I bought cake and coffee here in the afternoon. I was obviously out of step since everyone else was drinking beer. Nice place though, on the north side of downtown.
I was thrilled to discover this 155 year old restaurant still exists. I ate here with my family back when I was 15. My brother ordered seal. I tried to order boars head but the waiter said I wouldn’t like it. They are still known for traditional favorites in season. Unfortunately, boars head was out of season. But I was able to sample whale meat in an appetizer. Shades of “The Freshman”.
The fortress grounds are expansive and sport some nice views of the harbor. It is a nice place to walk, but I’m not sure whether it is the kind of place you could spread out for a picnic. Some of the buildings are still used by the military and they have armed guards and the whole bit. They restrict vehicle access but they didn’t seem too concerned about pedestrians wandering around. I noticed people collect atop the west wall, near the Resistance Museum to watch the sunset. There is also a music venue on the grounds.
This is simply a restaurant on the west end, one of the oldest new buildings. The entire waterfront is in the middle of complete transformation. It is a stunning display of modern architecture with a massive opera house at the center. They are literally creating a whole new living space from former commercial areas, complete with new civic areas and buildings. This region is jarringly different from old town, which it borders. Set-apart and self-contained, new town is something of a ghetto for rich people. It reminded me of Portland’s Pearl District. Like bygone parking in front of Powell’s Books in Portland, the place here in Oslo where my family bought fresh boiled shrimp off a fisherman’s boat back in the ‘70’s no longer exists.
Vigeland Sculpture Arrangement
I asked the concierge to recommend a nice walking route through the city and he sent me directly to this place. Wow. It was mind-blowing to view in one place so many attempts to capture the spirit of man. What a tribute to human beings. It was equally enjoyable to observe the expansive effect this spectacle had on the other visitors.
Vigeland Sculpture Arrangement
This sculpture garden contains 212 pieces and covers 80 acres. All the pieces were designed by Gustav Vigeland, but not all were carved by him. The totem in the center, “The Monolith”, took Vigeland 10 months just to work out in clay miniature. From this a full size plaster model was cast.

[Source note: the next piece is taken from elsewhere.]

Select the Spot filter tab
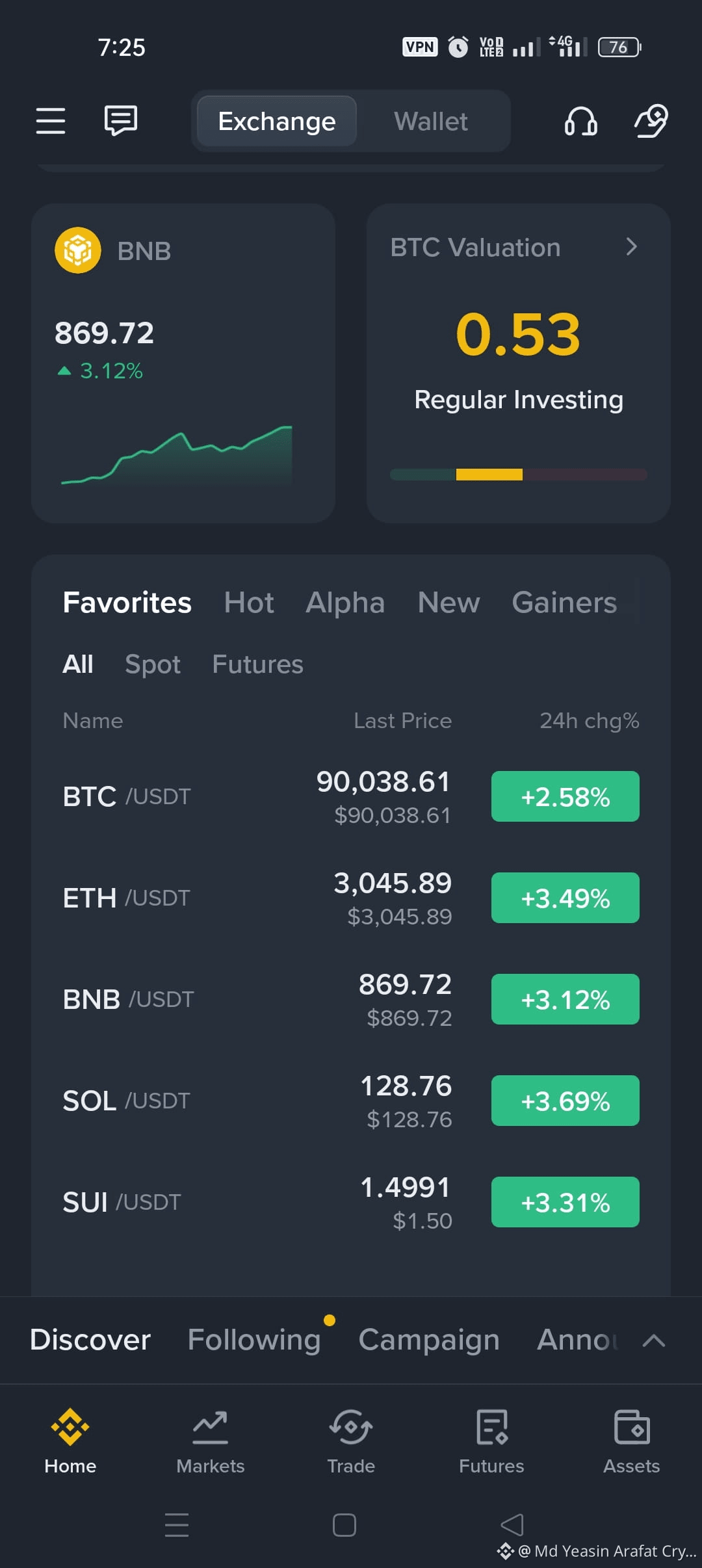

Then a single granite block was brought onto the site, the plaster model was set next to it and a shed was built around the two. Three sculptors worked 14 years to carve the final piece. It opened Christmas 1944 to a crowd of 180,000 spectators! (That’s about five times the population Oslo had at that time. Hmmm.)
I rode the subway up the hill to the end of the line, then walked back down through a large forest north of the city. This restaurant was at the trailhead. On the way down I met several joggers and a young couple who looked like they were living in the woods.
Der Schrei der Natur
I fulfilled a lifelong wish by visiting the Munch Museum and viewing this famous painting. Whether this is THE painting I meant to see is difficult to determine. Munch created multiple versions of many of his works. He made four versions of The Scream, two paintings and two pastels; and a lithograph, from which about four dozen prints were made. It turns out that one of the pastels exchanged hands just this May. The sales price of $119,922,500 set a record for a painting sold at auction. The Munch Museum holds one painting and one pastel. The Oslo National Art Gallery holds the other painting.
Oslo, Norway, 8/9-11/2012
Edvard Munch, The Scream and the Munch Museum
Remember hearing this artwork was stolen? Did you know it happened twice? The National Gallery was robbed of their painting in 1994 and the Munch Museum’s painting was stolen in 2004. Both were recovered within months. As you can imagine, the security at the Munch is now worse than any airport. First you have to empty your pockets, then strip, then walk through a lie detector, then plug your ticket into a turnstile that opens a bullet proof barrier. Armed guards watch your progress through every room. You leave through another bullet proof barrier and are forbidden to reenter. Well, almost.
I wasn’t advised of the protocol at the cash register so I entered desperately needing to use the toilet, only to find none. I had to walk all the way through the museum to return to the entrance, where they hide the restrooms in the basement. Then I had to plead insanity to get back in without paying admission again.
I found several of Munch’s pieces hauntingly beautiful. They reminded me of Emily Carr’s work. However, it was a little unsettling to look at “The Murderer” and think, “Hey, that guy looks like me!”
Munch was the poster child of tortured artists: he was sensitive, struggled with grudging success, was censured by the Nazis, fought with a stalker girlfriend, shot himself and suffered a mental breakdown. Yet he survived early electroshock therapy, managed to make some money, achieved notoriety within his lifetime and lived to 80. Not too bad.